Your movement is different than the one in that thread so we'll have to work on identifying that


----------



## Murra55

Thanks for all the help so far - it's certainly been good to get on here with people that have given so much information this far! Any further opinions/info gratefully received


----------



## Murra55

Thanks for all the info on this - I am trying to find out an approximate value on this watch as I am looking to sell this and some other watches that I have unearthed in a bureau drawer belonging to my family. Would appreciate any ideas on value for this and any of the other watches I have found (photos on request) Thanks Deby


----------



## pg tips

The watch forum is not able to give valuations. The members of this forum are, in the main, keen amateurs. No member of this forum is a professional appraiser or valuation expert, however some members may decide to give you a "rough" idea of value based on their own individual experience. All we can say is that any watch is worth simply what someone will pay for it.

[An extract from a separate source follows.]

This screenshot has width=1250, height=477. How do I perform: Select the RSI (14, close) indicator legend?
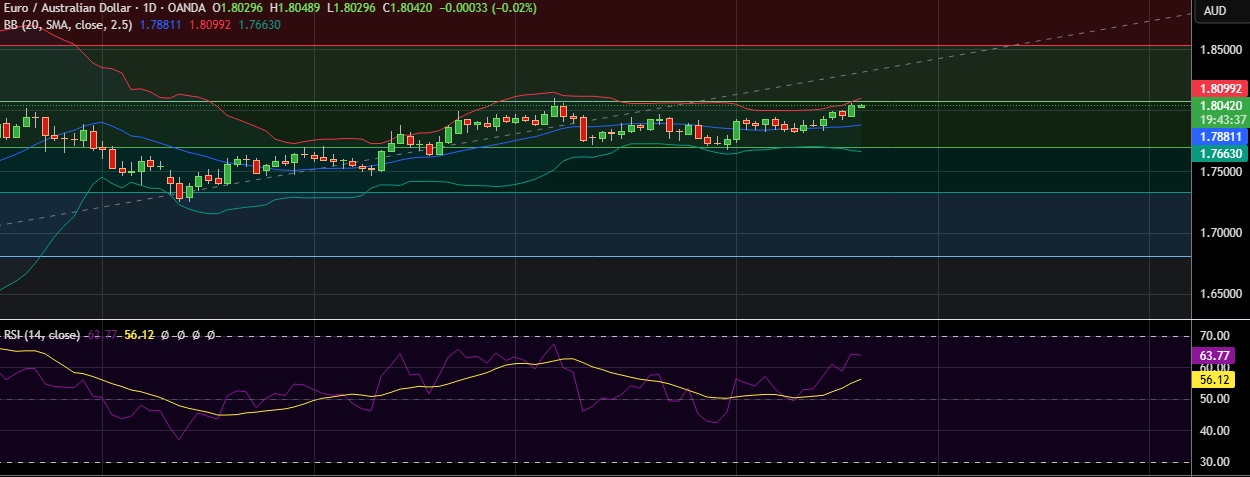(42, 335)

Additionally, a professional appraiser would insist on seeing or handling the watch before giving an opinion as to value, (for which they may charge a fee). Condition is paramount, a watch in it's original box, in immaculate "as new" condition, together with all the original paperwork etc., will always be worth more than a similar watch in poor condition.

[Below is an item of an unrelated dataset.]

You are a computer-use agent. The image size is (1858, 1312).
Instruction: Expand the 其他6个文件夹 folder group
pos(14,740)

You may be able to get an estimate of value by searching e-bay or similar sites (including completed listings) for the same or a similar model.


----------



## pg tips

Prior to WW2, Rolex marketed 2nd quality brands such as Genex, Marconi, Unicorn and Rolco, mostly in full Rolex stamped cases (RWCLTD). These generally used watch movements bought in from other wrist watch movement makers and normally are of poorer quality than Rolex in house movements, however, saying that, the Rolco brand can sometimes give the odd surprise, if you take the dial off it may be stamped Rolex. Accurate identification of the movement will help the valuation, this is not possible from the pictures supplied.


----------



## pg tips

A, possibly not complete, list of names used by Rolex

Archeo, Aqua, Brandcard, Brex, Cestello, Cellissima, Chronautic, Cybernaut, Danaos, Elvira, Egyptian, Genex, Imperial, Lilliputian, LON, Lonex, Marconi, Milgauss, Metropolitan, Moneda, Ondeo, Omigra, Oyster, Oysterdate, Pearlmaster, Plage, Prima, Prince Dauphin, Prince, Rolco, Rolexis, Roliseum, Rollesor, Rolwatco, Royal, Solar, Sousmarin, Space Dweller Stratosphere, Tru-beat, Tudor, Unicorn Lever, Unicorn, Viceroy, Waferthin, Wicket, W/D, X/L, Zerographe


----------



## Murra55

Thanks for your replies. I realise it's not a forum for valuations of that kind, it's just that I have searched so many avenues - including Ebay and a watch expert over here in Australia, who said he'd never heard of Rolco!. It's very frustrating trying to find someone, somewhere, who knows about British watches when one doesn't live there! Apologies for giving the wrong impression - I wasn't after a valuation in itself, just trying to get an idea if it was worth pursuing the quest! Thanks


----------